Compare and contrast. August 2020. The nearby Woodward fire still smolders, but its smoke is wafting in the other direction.
September 2018. Overhead one recent morning a big gap appeared in the white haze shrouding my home region since the Camp Fire erupted. For more than a week the winds that fanned the Butte County blaze into calamitous proportions also sent a monstrous tide of smoke toward the coast and San Francisco Bay. A literal white-out consumed the three-dimensional landscape we inhabit. Just to see the way to the local branch library became challenging, with an N95 mask affixed to one’s face, especially for people, like me, who wear glasses: the mask makes them steam up, so the choice is between seeing and breathing.
There has been no outdoor exercise to speak of. Body and soul are growing stiff.
That’s why this patch of blue overhead is such a delirious delight. I run to the window to make sure I’m seeing it, just the way I run to the window when a bright Townsend’s warbler hip-hops through the nearby oak foliage. How strong my response that It began much smaller, so small and surprising that I doubted its existence, at first. Yet there it is. Growing larger. The color filling this gap: sky blue. What a profound effect on the cells of my body this has, beholding this sky blue beyond all the vapor and haze, waiting to return as the weather pattern shifts. Suddenly the whole world feels like a promise, a dance. May that gap grow larger and prevail. May the clearing shine on the victims of the Butte County fire, like an affirmation.

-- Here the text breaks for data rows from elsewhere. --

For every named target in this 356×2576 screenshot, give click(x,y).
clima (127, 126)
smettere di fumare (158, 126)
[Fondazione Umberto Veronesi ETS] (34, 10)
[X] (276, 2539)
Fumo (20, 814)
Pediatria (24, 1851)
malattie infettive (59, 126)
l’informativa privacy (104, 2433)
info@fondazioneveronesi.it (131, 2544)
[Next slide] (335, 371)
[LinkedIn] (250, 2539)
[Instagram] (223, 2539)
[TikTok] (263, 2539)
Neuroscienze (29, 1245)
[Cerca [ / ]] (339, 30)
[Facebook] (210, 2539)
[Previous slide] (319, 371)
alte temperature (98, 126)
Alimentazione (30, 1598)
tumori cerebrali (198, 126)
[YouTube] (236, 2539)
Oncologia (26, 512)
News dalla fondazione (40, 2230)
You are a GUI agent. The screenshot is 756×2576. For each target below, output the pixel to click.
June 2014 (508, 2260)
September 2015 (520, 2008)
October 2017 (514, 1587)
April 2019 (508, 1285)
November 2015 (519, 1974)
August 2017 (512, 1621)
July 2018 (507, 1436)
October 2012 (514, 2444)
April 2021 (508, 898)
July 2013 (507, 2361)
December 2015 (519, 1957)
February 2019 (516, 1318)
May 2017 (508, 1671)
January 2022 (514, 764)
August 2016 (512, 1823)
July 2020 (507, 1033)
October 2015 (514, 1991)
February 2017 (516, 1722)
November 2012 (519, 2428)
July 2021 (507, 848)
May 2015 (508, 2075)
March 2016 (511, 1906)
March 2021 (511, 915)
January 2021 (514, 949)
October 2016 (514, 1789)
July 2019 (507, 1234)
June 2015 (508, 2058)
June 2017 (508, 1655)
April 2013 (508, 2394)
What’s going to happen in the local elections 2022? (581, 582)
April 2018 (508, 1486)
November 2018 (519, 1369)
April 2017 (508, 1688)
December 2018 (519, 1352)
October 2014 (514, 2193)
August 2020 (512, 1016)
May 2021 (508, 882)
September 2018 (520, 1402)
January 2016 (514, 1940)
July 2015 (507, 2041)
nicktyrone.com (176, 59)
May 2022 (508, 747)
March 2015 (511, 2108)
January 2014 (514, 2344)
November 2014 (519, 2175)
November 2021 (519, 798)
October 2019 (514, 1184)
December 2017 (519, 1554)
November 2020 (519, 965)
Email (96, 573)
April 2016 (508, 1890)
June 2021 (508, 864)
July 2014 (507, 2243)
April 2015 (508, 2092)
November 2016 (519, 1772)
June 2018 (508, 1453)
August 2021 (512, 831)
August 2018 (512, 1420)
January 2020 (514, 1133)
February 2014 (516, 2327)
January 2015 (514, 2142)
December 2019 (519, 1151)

Of course the smoke and chemical particulates shot into the lower atmosphere by the conflagration will keep going somewhere. More of our stuff, stored one way and another in our planet’s thin sheath of life-supporting gases. But right now so many people in California need to take another breath, take another step, breathe and step in mutual support, that a bit of blue sky means hope.

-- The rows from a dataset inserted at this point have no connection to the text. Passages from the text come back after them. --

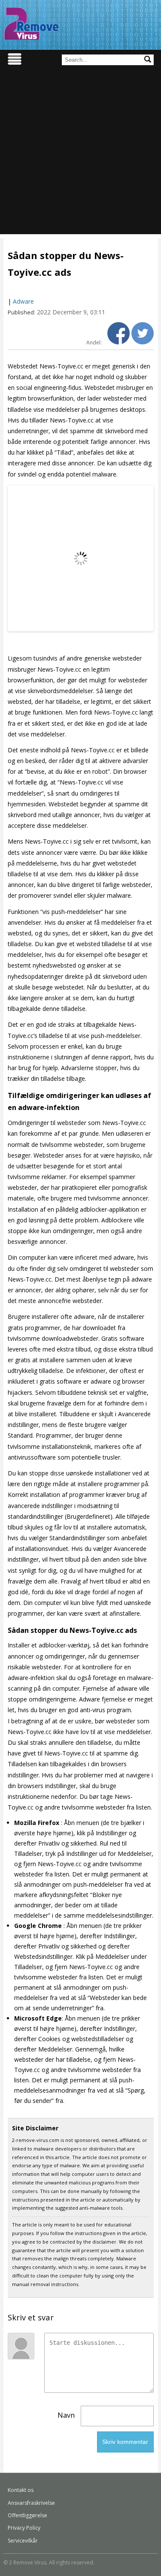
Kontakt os (20, 2490)
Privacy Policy (24, 2527)
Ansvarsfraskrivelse (31, 2503)
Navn (66, 2415)
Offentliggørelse (27, 2515)
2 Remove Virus (31, 23)
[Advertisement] (80, 153)
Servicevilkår (23, 2540)
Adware (23, 301)
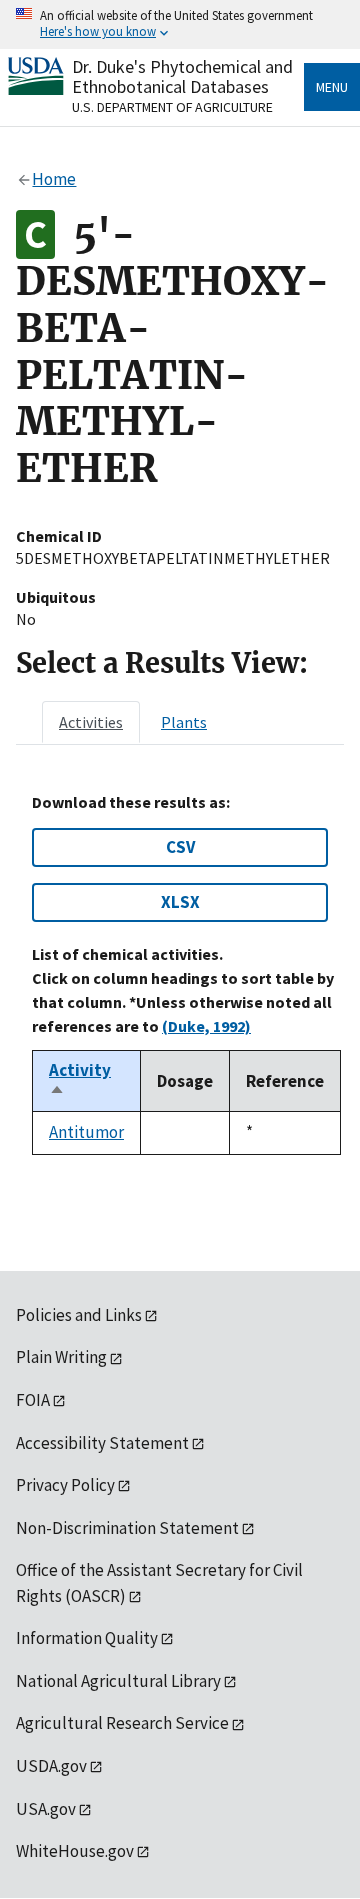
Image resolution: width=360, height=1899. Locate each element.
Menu (332, 87)
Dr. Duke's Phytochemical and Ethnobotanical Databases (182, 76)
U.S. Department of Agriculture (172, 107)
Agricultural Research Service (122, 1723)
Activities (91, 722)
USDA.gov (51, 1766)
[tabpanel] (180, 973)
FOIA (33, 1400)
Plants (184, 722)
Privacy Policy (65, 1485)
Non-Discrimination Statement (127, 1528)
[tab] (91, 722)
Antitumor (86, 1132)
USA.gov (46, 1809)
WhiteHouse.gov (75, 1851)
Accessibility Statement (102, 1443)
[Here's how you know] (180, 24)
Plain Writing (61, 1357)
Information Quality (87, 1638)
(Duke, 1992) (206, 1026)
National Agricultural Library (118, 1681)
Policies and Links (79, 1315)
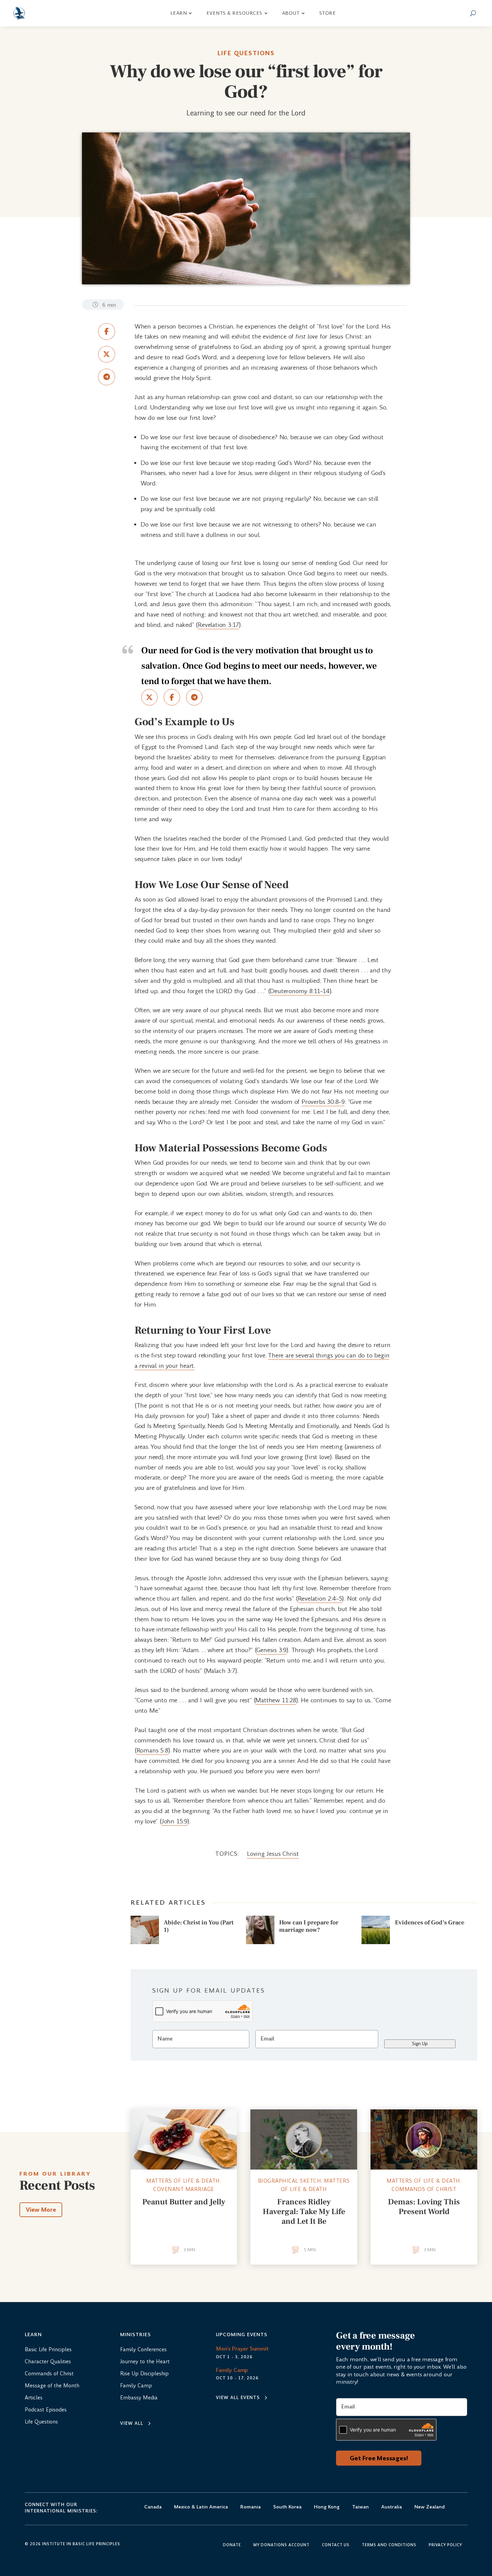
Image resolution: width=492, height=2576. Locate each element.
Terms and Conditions (389, 2545)
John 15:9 (174, 1821)
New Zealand (429, 2507)
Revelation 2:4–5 (320, 1598)
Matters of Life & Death (183, 2180)
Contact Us (335, 2545)
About (291, 13)
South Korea (287, 2507)
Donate (232, 2545)
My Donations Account (281, 2545)
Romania (250, 2507)
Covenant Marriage (183, 2189)
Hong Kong (327, 2507)
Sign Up (420, 2043)
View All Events (238, 2397)
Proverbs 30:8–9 (323, 1102)
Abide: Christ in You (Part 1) (199, 1926)
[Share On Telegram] (106, 377)
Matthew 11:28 (275, 1700)
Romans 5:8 (152, 1750)
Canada (153, 2507)
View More (41, 2210)
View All (131, 2423)
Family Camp (232, 2370)
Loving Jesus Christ (273, 1854)
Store (327, 13)
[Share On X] (106, 354)
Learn (178, 13)
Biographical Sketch (289, 2180)
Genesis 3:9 (271, 1650)
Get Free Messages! (379, 2458)
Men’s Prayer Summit (242, 2349)
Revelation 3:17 (218, 625)
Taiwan (360, 2507)
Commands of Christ (424, 2189)
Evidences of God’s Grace (429, 1922)
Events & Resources (234, 13)
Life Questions (246, 53)
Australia (391, 2507)
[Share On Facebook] (106, 331)
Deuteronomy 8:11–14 (299, 991)
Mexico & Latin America (201, 2507)
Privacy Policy (445, 2545)
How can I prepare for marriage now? (308, 1926)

Perhaps it has always been this way with human beings: Looking up at clouds and sunlight and the arc of the daytime sky has bred into us a deep love of the color sky blue. Or, the colors, plural, sky blue, since the light at different locations on our planet plays with the atmosphere in varied ways, producing a whole panorama of blues.
That would make sense: for cosmology and biology to intersect when it comes to people throwing their senses open to the sky above. Consider what blue means up there, how it’s “made.” Nobody is mixing pigment and aerospraying luminous blue all around the world. Instead we are seeing a very large prism in action. The narrow sheath of gases surrounding Earth – our atmosphere – play a mechanical trick with the spectrum of light generated by our sun. Because of the wavelength of different colors in the spectrum, most are peeled off and neutralized by the atmosphere. Blue remains. It’s so strong that it stains the ocean blue (there is no liquid compound with a deep blue color dissolved throughout the sea!).

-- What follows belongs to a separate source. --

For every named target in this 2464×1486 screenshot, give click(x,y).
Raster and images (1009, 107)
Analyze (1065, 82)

As an ethereal offspring sun and atmosphere, blue in our sky is the utmost expression of life on Earth and all its possibilities. It’s the banner color for Gaia, the self-regulating system co-created by life with solar energy and a mix of gases that modulates temperature and chemistry… for life. Our sun, which looks blindingly yellow-white overhead, and fuels the photosynthesis that ultimately gives rise to our bodies, is essential in the production of blue. Consider the color of “our” sky at night: it’s jet black and lit up by suns and galaxies that represent the closest layer of a creation untold billion miles across. Earth’s atmosphere is still there at night, just not perceptible in the same way it is by day. Sunrise on a clear, smoke-free day, catches the highest clouds overhead first, and proceeds to send reddish colors across a low angle of the prism of the atmosphere. Then we have until sunset to flourish beneath blue, to look up at water vapor and sunlight in a gaseous skin caressing the planet’s entire surface.
Today a case of the blues is a case of great joy. Let’s dance our praise, get warm in our metabolism, link rhythmically with other people and all life forms, get a bit winded, exhale CO2 into the atmosphere, give thanks for every breath.